TASK OBJECTIVE: Where in the records does the word "input" appear? Copy each line that holds it.

DATASET:
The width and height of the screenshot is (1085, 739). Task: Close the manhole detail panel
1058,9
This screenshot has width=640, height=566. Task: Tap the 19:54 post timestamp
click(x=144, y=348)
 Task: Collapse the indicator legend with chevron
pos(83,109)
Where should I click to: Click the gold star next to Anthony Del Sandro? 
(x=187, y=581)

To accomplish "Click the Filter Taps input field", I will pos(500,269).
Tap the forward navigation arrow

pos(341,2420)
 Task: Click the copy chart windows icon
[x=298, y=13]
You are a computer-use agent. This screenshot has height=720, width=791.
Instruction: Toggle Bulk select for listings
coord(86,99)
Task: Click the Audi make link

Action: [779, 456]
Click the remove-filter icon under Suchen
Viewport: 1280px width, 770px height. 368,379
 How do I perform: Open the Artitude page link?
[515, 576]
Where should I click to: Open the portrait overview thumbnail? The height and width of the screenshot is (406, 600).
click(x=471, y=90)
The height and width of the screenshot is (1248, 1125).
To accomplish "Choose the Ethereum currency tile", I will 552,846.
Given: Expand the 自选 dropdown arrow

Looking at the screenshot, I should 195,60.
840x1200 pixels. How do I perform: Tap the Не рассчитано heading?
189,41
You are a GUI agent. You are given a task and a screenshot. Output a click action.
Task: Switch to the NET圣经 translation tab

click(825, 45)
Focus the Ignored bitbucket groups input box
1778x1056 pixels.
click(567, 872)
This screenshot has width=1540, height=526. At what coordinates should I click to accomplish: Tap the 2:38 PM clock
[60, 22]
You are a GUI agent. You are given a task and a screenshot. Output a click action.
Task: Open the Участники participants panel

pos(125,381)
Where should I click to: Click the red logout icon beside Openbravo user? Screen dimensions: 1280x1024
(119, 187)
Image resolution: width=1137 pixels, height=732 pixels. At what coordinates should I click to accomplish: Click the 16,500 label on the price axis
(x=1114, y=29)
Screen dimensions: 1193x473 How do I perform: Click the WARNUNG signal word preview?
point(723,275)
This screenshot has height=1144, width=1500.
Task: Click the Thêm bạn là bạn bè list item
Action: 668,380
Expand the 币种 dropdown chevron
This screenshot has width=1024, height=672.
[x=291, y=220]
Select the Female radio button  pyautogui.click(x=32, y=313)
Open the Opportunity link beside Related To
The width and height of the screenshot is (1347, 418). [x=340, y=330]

SOLUTION FOR THIS EXERCISE:
To accomplish "Click the Filter Taps input field", I will pos(500,269).
Focus the Ignored bitbucket groups input box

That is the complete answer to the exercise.